For the bechamel: Melt the butter in a 4-quart saucepan over medium-low heat. Whisk in the flour and cook for 2 minutes, whisking occasionally, until the roux smells nutty. Whisk in the nutmeg, salt, white pepper, milk, and thyme. Cook the milk mixture, whisking continuously, until thickened, about 4 minutes. Set the sauce aside to cool and thicken slightly more while preparing the sandwiches.
For the sandwiches: Set an oven rack 6 inches under the broiler and heat the broiler to high. Line a half-sheet pan with aluminum foil and coat with a little nonstick cooking spray. Set the bread slices on the pan, then spread equally with the mustard. Top the bread slices with 2 ounces each of the ham.

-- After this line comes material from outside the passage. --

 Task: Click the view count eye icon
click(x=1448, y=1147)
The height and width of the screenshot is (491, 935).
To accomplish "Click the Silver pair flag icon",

In a medium bowl, combine the Gruyere with the herbs de Provence. Cover the ham evenly with the bechamel and top each with 2 ounces of the Gruyere mixture. Broil these open-faced sandwiches until the cheese is melted and lightly browned, 2 to 3 minutes.
Meanwhile, add the oil to a medium saute pan over medium heat. When the oil is hot, crack the eggs into the pan (it's OK if they run together). Sprinkle with a little salt and pepper. Cook until the whites start to set, 2 to 3 minutes, and then cover and continue cooking until the whites are set but the yolks are still runny, 1 to 2 minutes more. Place each egg on top of a sandwich.
Serve with a knife and fork and plenty of napkins.